Several new public sector schemes on the horizon in Manchester could kick-start the city's recovery from recession, according to a new survey.
Within the 12th Manchester Crane Survey, which is produced by Drivers Jonas Deloitte, it highlights the important role the public sector plays as it continues to be a 'driving force' in the city's development.
In particular, the consultancy highlighted schemes such as the redevelopment of the Manchester Metropolitan University, the proposed Mayfield civil service campus near Piccadilly and the new buildings at Chetham's School of Music as significant examples.
The Crane Survey did, however, reveal that the city's office and residential markets have continued to suffer following the start of the economic downturn.
The impact of the recession has meant that just 30 residential units are scheduled to complete in the centre of Manchester over the coming year, down from a high of 2,050 in 2009.
Drivers Jonas Deloitte also said that the volume of sales is now gradually increasing, although many investors have preferred to let their properties until the sales market improves.
The public sector is expected to boost the residential market's revival, with the consultancy highlighting two previously stalled schemes, Northerngroup's Ice Plant and Artisan's scheme on Blossom Street, that are expected to benefit from the Homes & Communities Agency Kickstart funding.

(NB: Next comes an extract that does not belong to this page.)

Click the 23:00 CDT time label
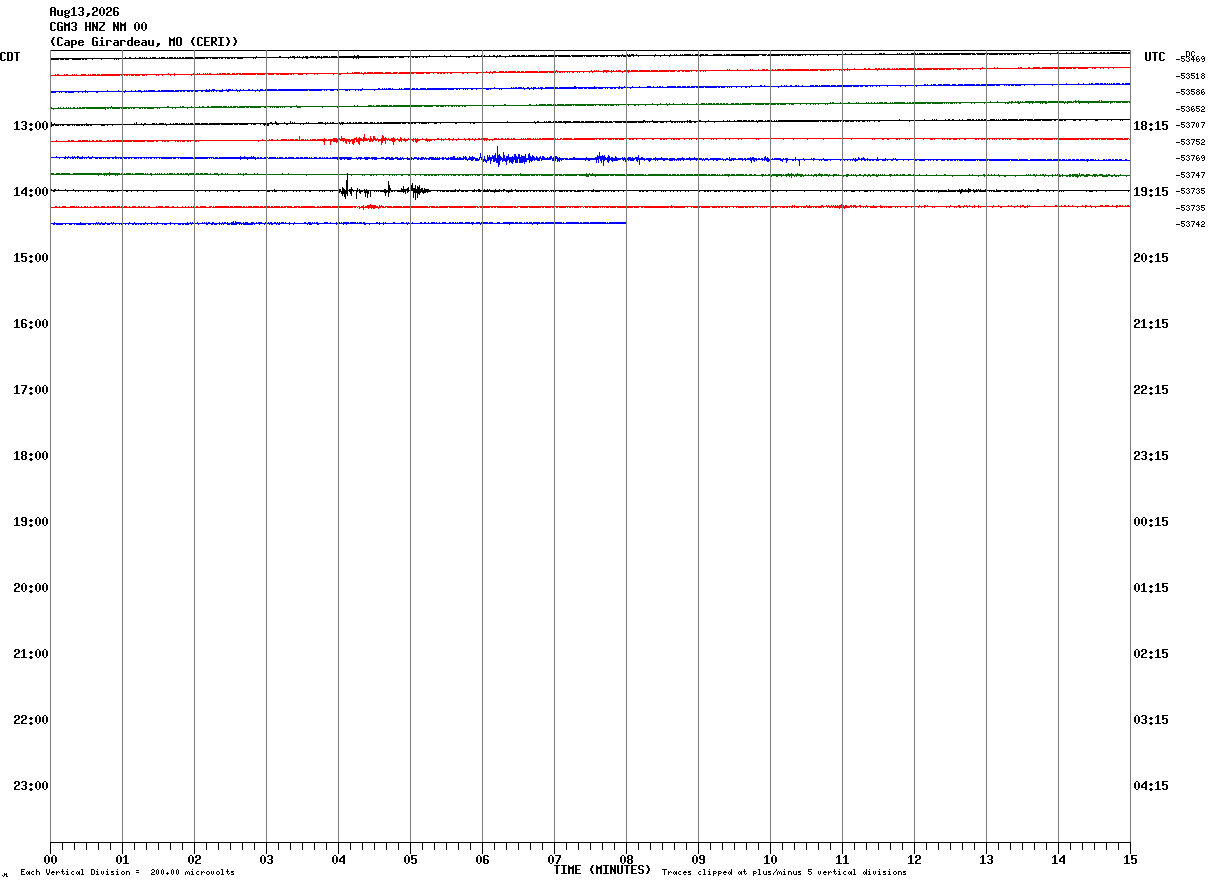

The Crane Survey reveals a similar picture of low development activity for Manchester's office market, identifying that just four office schemes which are set to complete in 2010, are less than half the amount seen last year.
With the availability of office accommodation remaining high, Drivers Jonas Deloitte said that headline rents could continue to fall this year but that with a limited office development pipeline, values could firm up once supply diminishes.
In addition, the Crane Survey outlines that the quality of stock, with 1m sq ft of commercial space available being Grade A, has good prospects for being let quickly once the economic recovery gathers pace.
The consultancy believes that private sector investment will be slow to return and identified life sciences and bio-medical research, office space and commercial refurbishment projects as areas for potential growth.
Despite the anticipation of public spending cuts and the uncertain outcome of the forthcoming general election, Drivers Jonas Deloitte said that the current pipeline of large publicly funded development will continue to bring the city forward.
John Adams, head of Drivers Jonas Deloitte in Manchester, said "There are very few places outside of London that can boast such an exciting and robust public sector development pipeline.
"These large scale investments demonstrate a huge level of confidence in the city region's ability to continue to grow and prosper."